Pourquoi ce bras de fer entre Paris et Niamey autour de l’ambassadeur de France ? La France qui qualifiait les nouvelles autorités nigériennes d’illégitimes négocie aujourd’hui le départ d’une partie de ses militaires après les manifestations populaires à cet effet. Pourquoi ce changement d’attitude vis-à-vis de la junte nigérienne ? Quel avenir pour la présence militaire française au Niger et au Sahel en général ? Ce sont autant de questions sur lesquelles, Dr Aly Tounkara, expert défense et securité au Centre des études sécuritaires et stratégiques au Sahel (CE3S) livre son analyse dans les lignes qui suivent.

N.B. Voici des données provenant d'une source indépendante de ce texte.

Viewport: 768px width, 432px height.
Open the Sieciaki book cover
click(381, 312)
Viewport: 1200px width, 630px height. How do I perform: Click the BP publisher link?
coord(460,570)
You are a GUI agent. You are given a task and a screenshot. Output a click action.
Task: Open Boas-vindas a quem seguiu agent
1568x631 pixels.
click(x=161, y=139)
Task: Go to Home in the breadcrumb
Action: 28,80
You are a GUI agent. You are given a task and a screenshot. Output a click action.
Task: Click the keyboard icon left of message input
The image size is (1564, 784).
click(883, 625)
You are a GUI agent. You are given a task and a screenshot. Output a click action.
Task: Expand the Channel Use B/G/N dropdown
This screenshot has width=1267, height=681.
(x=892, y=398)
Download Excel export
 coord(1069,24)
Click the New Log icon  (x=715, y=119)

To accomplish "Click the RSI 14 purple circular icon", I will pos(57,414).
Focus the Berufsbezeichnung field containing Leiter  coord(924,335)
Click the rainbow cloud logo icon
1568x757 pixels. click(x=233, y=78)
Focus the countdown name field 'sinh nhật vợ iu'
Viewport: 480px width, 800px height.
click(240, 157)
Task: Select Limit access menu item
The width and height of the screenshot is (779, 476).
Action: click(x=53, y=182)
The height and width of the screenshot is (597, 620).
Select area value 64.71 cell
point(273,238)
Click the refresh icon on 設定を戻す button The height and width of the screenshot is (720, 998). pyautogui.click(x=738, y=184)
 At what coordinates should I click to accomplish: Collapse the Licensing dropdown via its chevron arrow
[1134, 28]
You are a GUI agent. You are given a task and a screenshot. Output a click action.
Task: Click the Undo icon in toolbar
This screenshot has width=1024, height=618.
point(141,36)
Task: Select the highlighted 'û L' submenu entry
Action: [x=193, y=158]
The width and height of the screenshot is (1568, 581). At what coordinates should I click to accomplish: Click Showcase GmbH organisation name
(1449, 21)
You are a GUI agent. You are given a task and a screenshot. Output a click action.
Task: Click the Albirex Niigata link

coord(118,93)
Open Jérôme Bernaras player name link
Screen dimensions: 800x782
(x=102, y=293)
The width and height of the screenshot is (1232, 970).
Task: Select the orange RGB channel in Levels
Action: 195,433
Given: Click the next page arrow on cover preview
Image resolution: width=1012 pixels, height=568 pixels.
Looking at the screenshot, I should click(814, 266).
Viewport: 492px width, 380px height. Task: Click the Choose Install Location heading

Pour l’universitaire, seuls les intérêts français au Niger pourraient aider à comprendre l’agir de la France de cette sorte. Selon Aly Tounkara, le prétexte du coup d’Etat et cette envie tant brandie de l’attachement aux valeurs de la démocratie par la France sont des éléments qui résisteraient très peu à l’analyse pour comprendre cette ingérence de la France dans le domaine qualifié d’interne d’un Etat. Pour le chercheur, tous les Etats sans exception défendent leurs intérêts. Cependant, la défense des intérêts doit se faire dans une certaine orthodoxie en termes de diplomatie et d’effacement de soi. Or, cette diplomatie de douceur, cet effacement de soi sont des qualités qui ne rimeraient pas avec cette présence militaire française au Niger et au Sahel de façon générale, explique Dr Tounkara. Il donne des éléments qui aident à comprendre pourquoi, la position du président français Emmanuel Macron tend aujourd’hui vers des concessions quant au départ de la Force française du Niger. Selon lui, si on écoute avec une attention particulière toutes ces voix des politiques, d’acteurs de la société civile et même d’universitaires, de citoyens ordinaires, ce sont des voix qui aujourd’hui mettraient à mal la position du président Macron qui consisterait à maintenir à tout bout de champ, les militaires français sur le sol nigérien. Pour le chercheur, beaucoup de voix dénoncent déjà un tel forcing de la part du président français. Ces éléments réunis expliqueraient pourquoi, Emmanuel Macron a même peur que l’Assemblée nationale ou le Senat se saisissent de ce dossier et demandent les semaines voire mois qui suivent, un retrait définitif des troupes françaises au Niger. Ce retrait, s’il venait par être acté par une des chambres serait une défaite pour le président Macron, analyse Dr Tounkara, qui soutient que ces raisons expliqueraient pourquoi, un dialogue pour un retrait progressif serait ouvert.
Présence hypothéquée
Le directeur du CE3S prévient que quel que soit le scenario qui serait adopté ou envisagé, la présence française au Niger et au Sahel de façon générale connaitrait à coup sûr une issue incertaine. « Seule une présence effacée pourrait permettre à la France non seulement de se maintenir symboliquement sur le plan militaire au Niger mais dans le même temps, de se faire accepter dans la durée par toutes ces voix aujourd’hui qui contestent sa présence », a indiqué Aly Tounkara. A ce niveau également, il pense que deux éléments sont importants à mettre à l’évidence pour comprendre pourquoi aujourd’hui cette présence militaire serait hypothéquée. De prime abord, Dr Tounkara dira que la ruée d’une frange importante de l’élite politique ou militaire au pouvoir dans le Sahel vers les besoins d’élargissement des partenariats sur le plan sécuritaire et de la défense à d’autres pays ainsi que la volonté d’asseoir leur souveraineté en tant qu’Etats sont des éléments qui laissent entendre que le format actuel de la présence militaire française dans le Sahel est très hypothéqué. Le second élément que le chercheur avance est le profil des acteurs de la société civile, toute cette jeunesse de plus en plus informée, engagée qui exige le départ des forces françaises. Laquelle jeunesse exige aussi de l’élite politique au pouvoir de mettre un terme aux différents accords militaires qui lieraient leurs pays respectifs à la France. Pour Aly Tounkara, cela prouve que dans la durée, qu’on soit un président issu des urnes, venu par les moyens des armes, tout chef d’Etat qui accepterait de s’inféoder à une politique extérieure quelconque et en l’occurrence française risquerait d’avoir toute la rue et cette jeunesse informée et engagée sur son dos. Pour l’expert défense et securité du CE3S, ces deux éléments réunis laissent croire que l’issue de la présence militaire française dans le format actuel serait incertaine. D’où toute la nécessité pour la France d’accepter l’effacement et l’autocritique et d’avoir une position équidistante comme l’ont les Etats-Unis, l’Angleterre et d’autres puissances occidentales sur le plan militaire dans le Sahel. Aly Tounkara prévient que c’est le seul gage pour la présence militaire de la France dans le Sahel et au Niger en particulier.